**Problem**
What is needed is an exact copy of every line from the one with "Task: Toggle visibility" to the end of the entries below, without the pictures.

Data listing Block Start

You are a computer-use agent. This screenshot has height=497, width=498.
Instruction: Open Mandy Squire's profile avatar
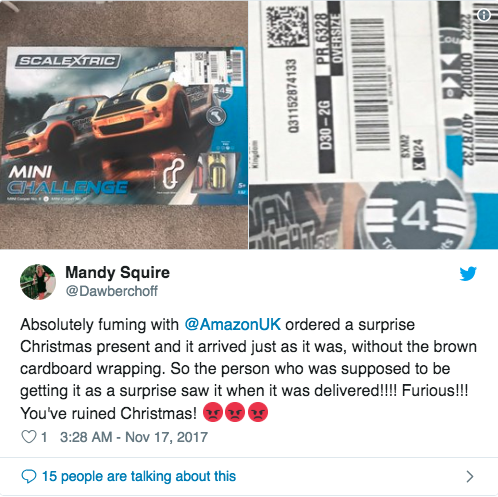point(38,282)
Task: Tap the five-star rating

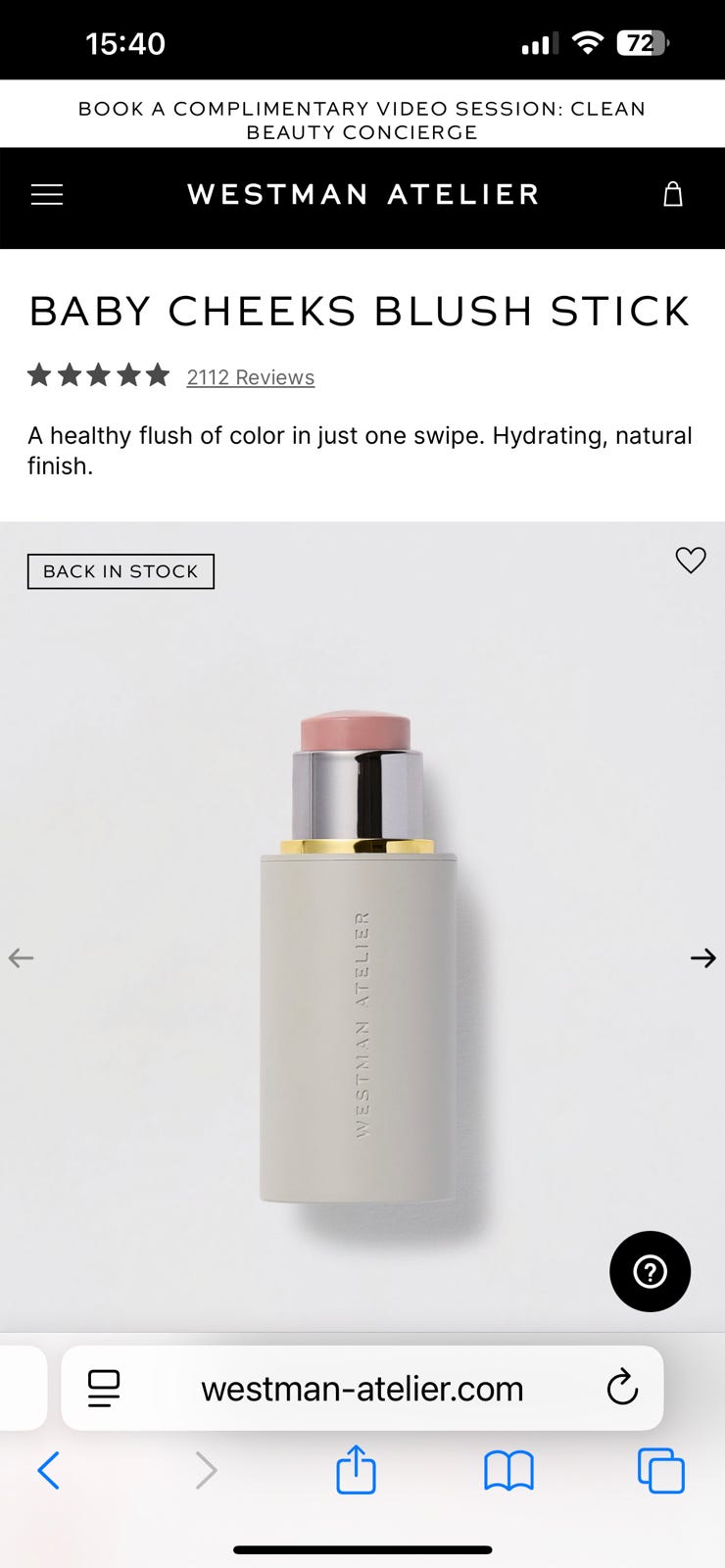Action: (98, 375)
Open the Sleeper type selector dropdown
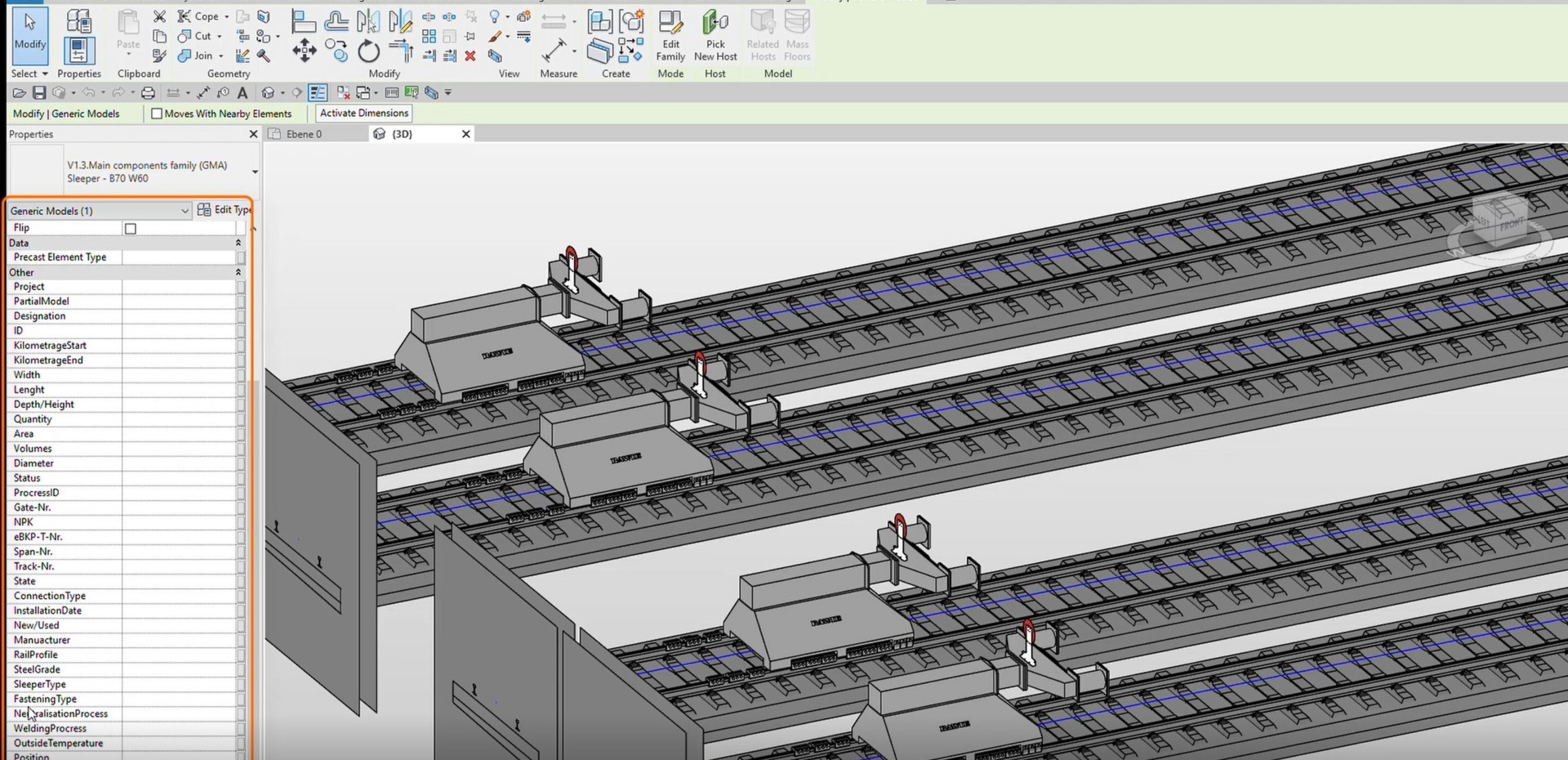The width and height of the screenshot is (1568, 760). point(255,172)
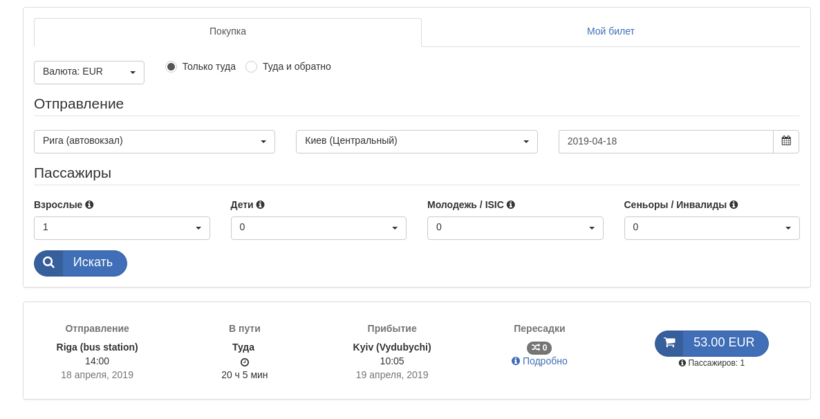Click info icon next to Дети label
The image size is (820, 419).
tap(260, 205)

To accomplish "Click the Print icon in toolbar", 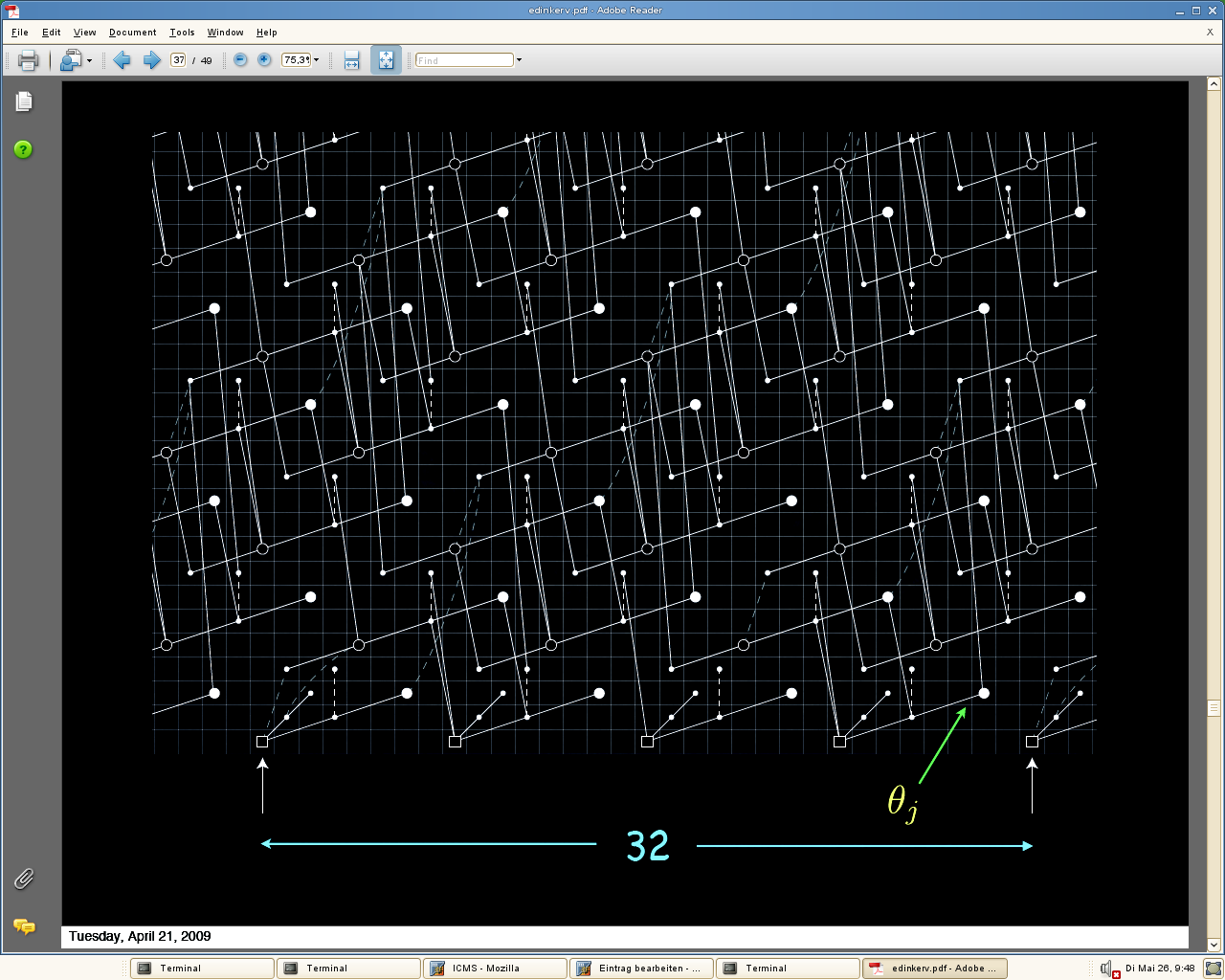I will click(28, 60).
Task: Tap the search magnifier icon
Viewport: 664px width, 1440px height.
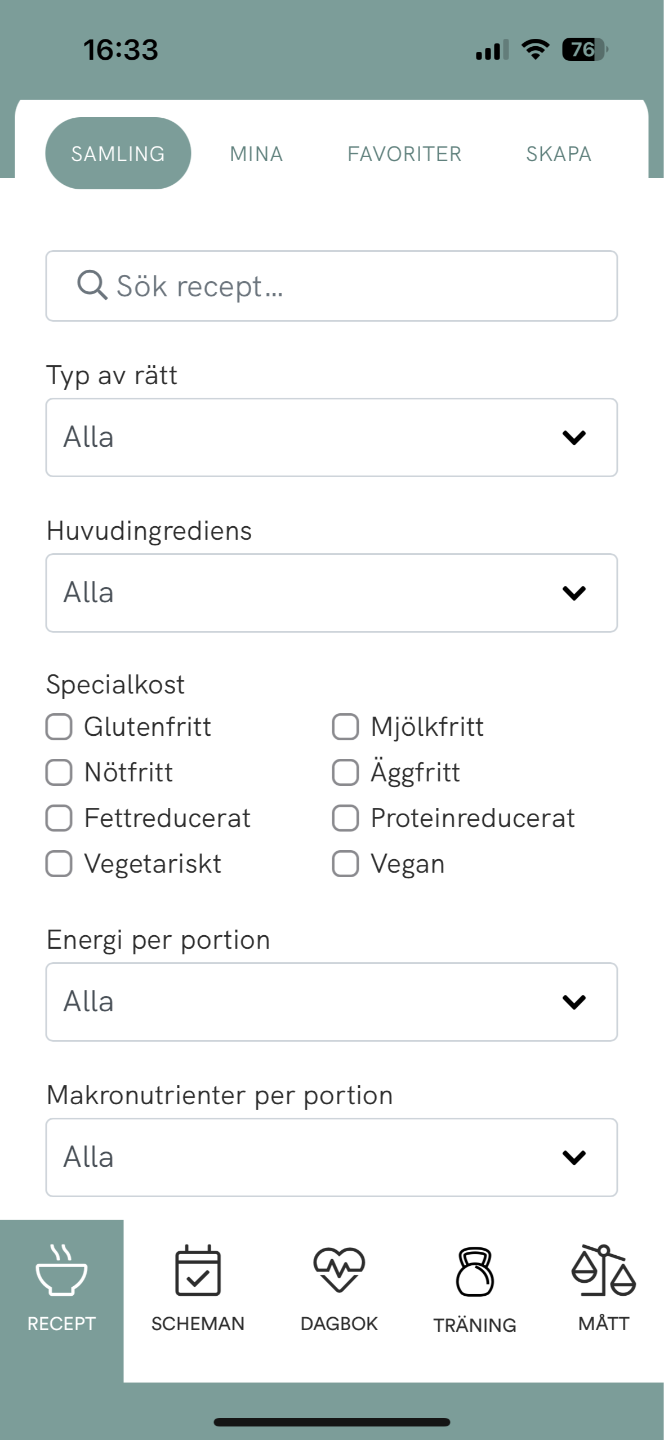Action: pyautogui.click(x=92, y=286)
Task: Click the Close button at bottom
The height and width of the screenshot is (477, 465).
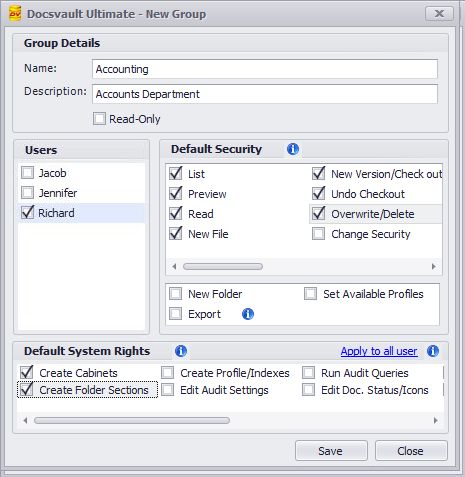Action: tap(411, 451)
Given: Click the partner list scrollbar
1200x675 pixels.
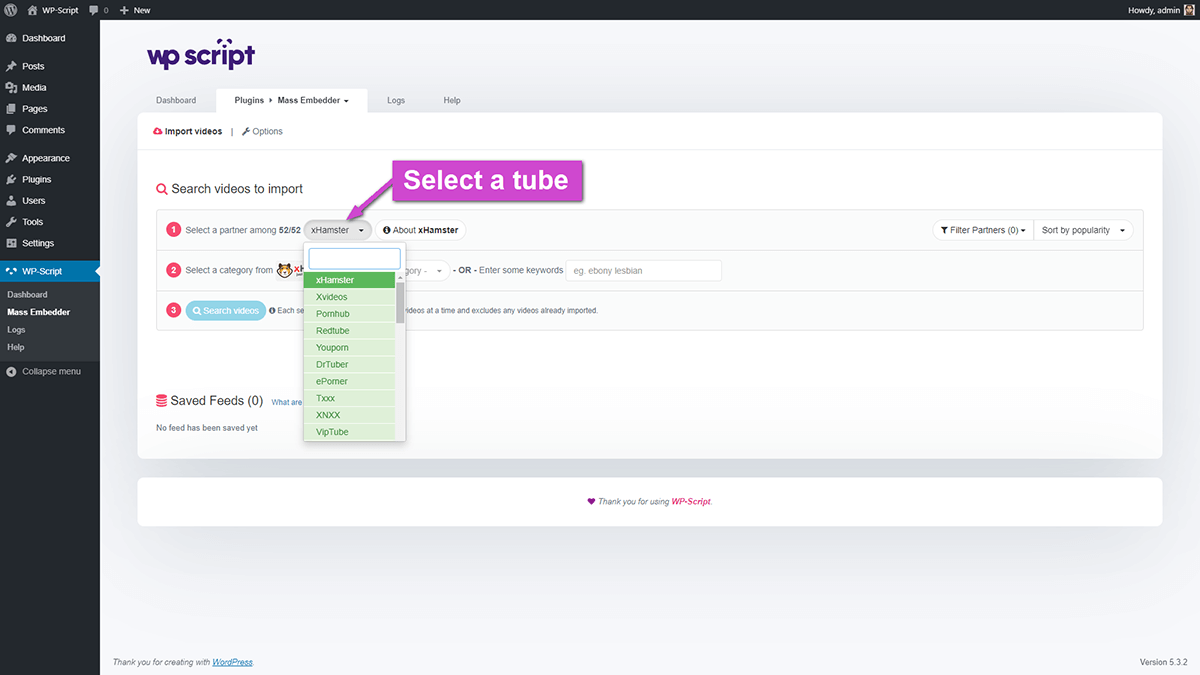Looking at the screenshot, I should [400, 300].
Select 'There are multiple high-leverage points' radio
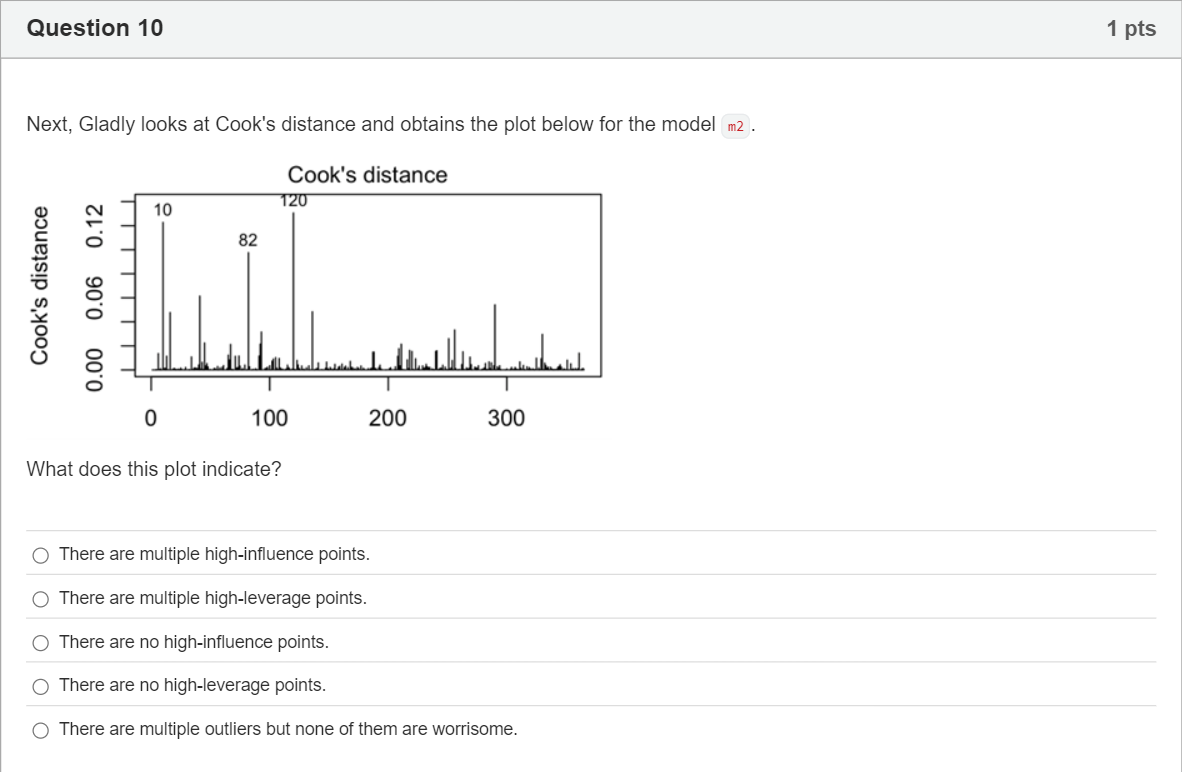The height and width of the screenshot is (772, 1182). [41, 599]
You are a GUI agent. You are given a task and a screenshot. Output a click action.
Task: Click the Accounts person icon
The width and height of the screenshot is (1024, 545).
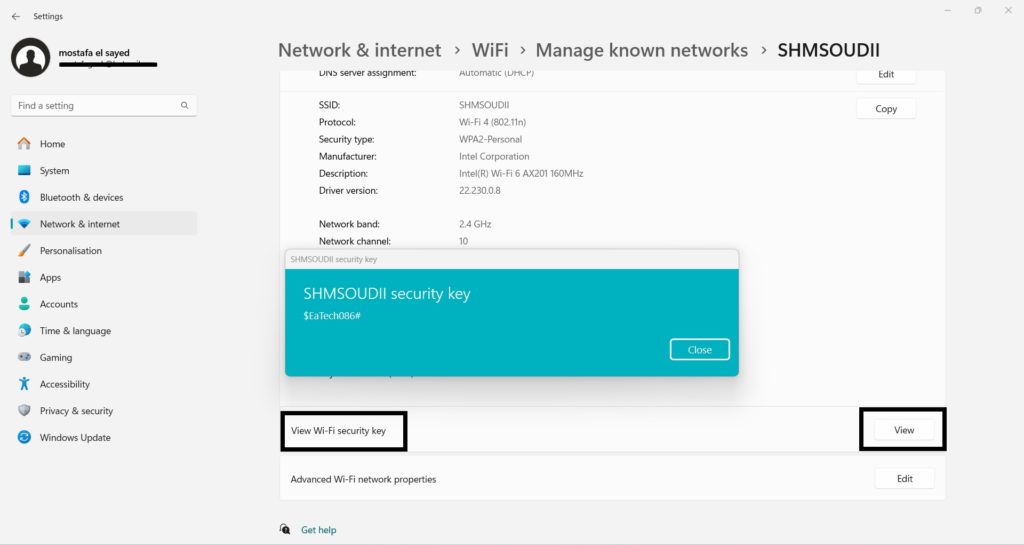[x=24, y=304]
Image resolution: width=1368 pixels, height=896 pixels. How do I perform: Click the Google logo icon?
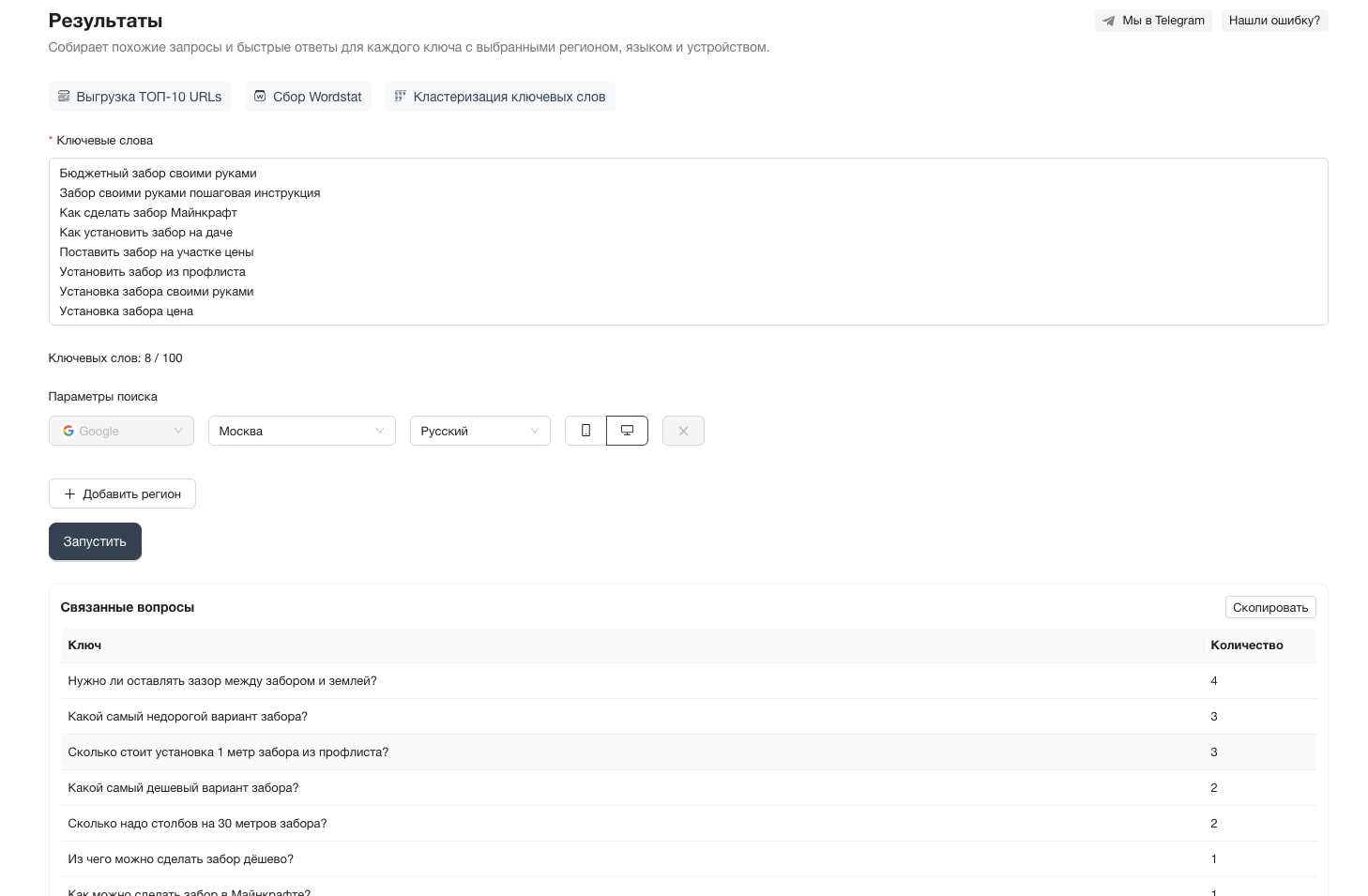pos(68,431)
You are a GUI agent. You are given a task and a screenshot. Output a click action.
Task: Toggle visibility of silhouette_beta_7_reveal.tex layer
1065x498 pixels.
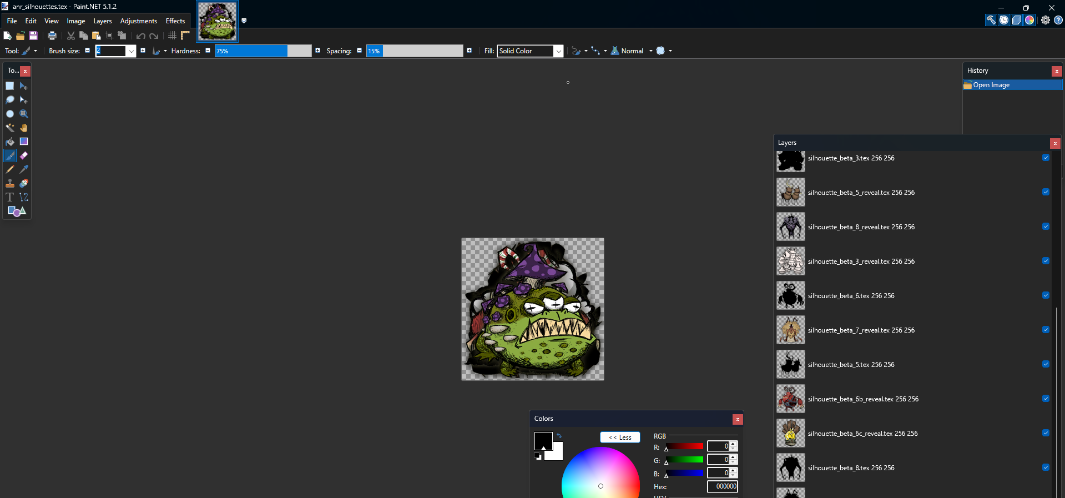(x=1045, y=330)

Data listing Block End

**Task answer**
Task: Toggle visibility of silhouette_beta_7_reveal.tex layer
1065x498 pixels.
(x=1045, y=330)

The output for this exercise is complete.